ABOUT THIS TASK.
Only certain lines below are wanted: those starting at the line containing "Instruction: Click the Write" and ending at the line containing "Task: Activate the Color picker tool", both included, each retyped exactly.

THE DATA.
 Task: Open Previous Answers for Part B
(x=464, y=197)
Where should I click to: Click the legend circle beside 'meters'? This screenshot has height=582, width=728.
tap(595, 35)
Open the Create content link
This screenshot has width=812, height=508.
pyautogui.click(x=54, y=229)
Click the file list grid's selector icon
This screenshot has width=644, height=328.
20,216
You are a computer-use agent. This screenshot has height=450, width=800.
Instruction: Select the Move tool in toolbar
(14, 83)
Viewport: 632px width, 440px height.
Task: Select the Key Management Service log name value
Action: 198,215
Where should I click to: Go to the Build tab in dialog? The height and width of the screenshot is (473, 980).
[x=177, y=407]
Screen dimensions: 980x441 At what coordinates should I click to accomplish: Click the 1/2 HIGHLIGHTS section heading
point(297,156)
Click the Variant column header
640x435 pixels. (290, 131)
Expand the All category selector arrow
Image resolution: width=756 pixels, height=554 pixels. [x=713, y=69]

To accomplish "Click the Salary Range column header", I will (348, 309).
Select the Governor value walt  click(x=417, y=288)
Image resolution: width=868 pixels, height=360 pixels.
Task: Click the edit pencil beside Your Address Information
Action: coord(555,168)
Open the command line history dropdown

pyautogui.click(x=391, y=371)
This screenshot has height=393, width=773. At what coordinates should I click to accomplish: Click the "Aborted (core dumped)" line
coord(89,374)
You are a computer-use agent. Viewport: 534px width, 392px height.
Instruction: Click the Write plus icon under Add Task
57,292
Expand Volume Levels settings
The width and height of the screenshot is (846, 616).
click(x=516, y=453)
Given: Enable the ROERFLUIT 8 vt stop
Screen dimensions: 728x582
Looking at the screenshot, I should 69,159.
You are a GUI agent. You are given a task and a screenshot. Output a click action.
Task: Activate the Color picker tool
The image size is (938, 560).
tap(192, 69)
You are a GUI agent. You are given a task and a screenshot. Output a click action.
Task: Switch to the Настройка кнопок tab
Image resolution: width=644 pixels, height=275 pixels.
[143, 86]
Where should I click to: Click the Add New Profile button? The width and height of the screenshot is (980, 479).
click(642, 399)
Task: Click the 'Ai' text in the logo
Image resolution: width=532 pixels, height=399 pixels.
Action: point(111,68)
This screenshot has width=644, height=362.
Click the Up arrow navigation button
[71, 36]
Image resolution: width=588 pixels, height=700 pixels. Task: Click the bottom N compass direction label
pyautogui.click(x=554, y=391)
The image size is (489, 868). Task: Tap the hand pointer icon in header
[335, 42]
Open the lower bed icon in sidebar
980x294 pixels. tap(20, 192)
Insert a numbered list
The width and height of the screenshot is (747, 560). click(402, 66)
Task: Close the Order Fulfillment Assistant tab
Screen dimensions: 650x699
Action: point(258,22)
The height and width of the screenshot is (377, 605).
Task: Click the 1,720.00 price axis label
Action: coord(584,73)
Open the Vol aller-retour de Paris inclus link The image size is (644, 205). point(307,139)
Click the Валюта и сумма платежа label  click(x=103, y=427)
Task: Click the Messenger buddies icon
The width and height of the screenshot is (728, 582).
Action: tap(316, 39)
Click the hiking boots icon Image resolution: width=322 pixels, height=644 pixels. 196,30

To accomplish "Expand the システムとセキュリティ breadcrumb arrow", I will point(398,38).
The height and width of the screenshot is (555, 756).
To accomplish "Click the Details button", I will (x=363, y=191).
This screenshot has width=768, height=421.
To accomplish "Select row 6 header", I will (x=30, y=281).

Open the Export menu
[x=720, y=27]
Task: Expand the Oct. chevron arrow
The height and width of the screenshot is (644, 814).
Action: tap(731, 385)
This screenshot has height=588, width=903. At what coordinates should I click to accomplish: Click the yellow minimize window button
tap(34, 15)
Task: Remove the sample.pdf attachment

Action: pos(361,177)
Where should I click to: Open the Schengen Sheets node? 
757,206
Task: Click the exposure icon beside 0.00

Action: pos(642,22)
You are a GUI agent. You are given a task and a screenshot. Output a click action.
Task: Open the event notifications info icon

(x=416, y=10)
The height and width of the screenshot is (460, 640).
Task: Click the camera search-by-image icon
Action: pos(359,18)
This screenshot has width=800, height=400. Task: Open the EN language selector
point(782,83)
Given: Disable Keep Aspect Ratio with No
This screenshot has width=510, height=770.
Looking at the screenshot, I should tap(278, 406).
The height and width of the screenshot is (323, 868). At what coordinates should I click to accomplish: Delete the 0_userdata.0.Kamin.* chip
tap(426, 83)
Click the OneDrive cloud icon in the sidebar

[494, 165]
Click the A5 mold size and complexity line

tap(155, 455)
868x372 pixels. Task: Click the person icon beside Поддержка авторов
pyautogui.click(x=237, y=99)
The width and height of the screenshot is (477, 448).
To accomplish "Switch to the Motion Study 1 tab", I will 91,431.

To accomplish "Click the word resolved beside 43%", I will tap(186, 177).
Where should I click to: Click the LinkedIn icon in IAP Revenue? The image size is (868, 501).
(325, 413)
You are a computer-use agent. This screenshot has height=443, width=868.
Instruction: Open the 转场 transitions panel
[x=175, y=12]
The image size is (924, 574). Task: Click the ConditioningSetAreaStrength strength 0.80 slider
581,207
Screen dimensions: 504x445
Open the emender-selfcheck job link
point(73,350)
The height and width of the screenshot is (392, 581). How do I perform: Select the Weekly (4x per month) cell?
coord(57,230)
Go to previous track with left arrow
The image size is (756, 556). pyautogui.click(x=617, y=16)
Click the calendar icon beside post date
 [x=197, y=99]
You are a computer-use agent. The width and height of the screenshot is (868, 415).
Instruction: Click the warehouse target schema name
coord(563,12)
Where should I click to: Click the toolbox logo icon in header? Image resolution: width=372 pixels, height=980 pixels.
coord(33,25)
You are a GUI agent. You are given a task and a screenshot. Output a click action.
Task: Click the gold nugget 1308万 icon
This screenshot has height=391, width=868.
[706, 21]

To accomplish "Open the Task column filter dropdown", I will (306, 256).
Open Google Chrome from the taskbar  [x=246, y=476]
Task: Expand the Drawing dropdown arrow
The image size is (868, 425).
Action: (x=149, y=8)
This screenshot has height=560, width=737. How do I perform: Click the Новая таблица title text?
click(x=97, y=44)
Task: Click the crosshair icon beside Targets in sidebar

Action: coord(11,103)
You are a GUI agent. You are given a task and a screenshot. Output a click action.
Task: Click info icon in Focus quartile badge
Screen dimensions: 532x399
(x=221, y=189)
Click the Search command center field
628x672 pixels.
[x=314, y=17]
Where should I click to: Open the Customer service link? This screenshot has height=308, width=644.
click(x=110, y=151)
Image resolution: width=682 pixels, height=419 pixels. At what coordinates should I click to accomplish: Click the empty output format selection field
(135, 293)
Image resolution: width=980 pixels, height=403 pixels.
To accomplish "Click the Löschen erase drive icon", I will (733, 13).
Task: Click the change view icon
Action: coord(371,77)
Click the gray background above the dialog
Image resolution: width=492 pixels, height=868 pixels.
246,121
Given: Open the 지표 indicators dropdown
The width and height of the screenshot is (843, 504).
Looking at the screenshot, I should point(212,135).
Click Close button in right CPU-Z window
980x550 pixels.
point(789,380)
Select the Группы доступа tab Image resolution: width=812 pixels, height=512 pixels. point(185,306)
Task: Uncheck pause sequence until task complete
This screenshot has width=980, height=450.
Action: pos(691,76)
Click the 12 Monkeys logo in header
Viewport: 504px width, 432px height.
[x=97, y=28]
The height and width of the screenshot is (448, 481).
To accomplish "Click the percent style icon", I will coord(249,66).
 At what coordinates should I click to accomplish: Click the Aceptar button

TASK RESPONSE.
Instruction: Click the Write plus icon under Add Task
57,292
Expand Volume Levels settings
The width and height of the screenshot is (846, 616).
click(x=516, y=453)
Given: Enable the ROERFLUIT 8 vt stop
Screen dimensions: 728x582
Looking at the screenshot, I should 69,159.
You are a GUI agent. You are given a task and a screenshot. Output a click action.
Task: Activate the Color picker tool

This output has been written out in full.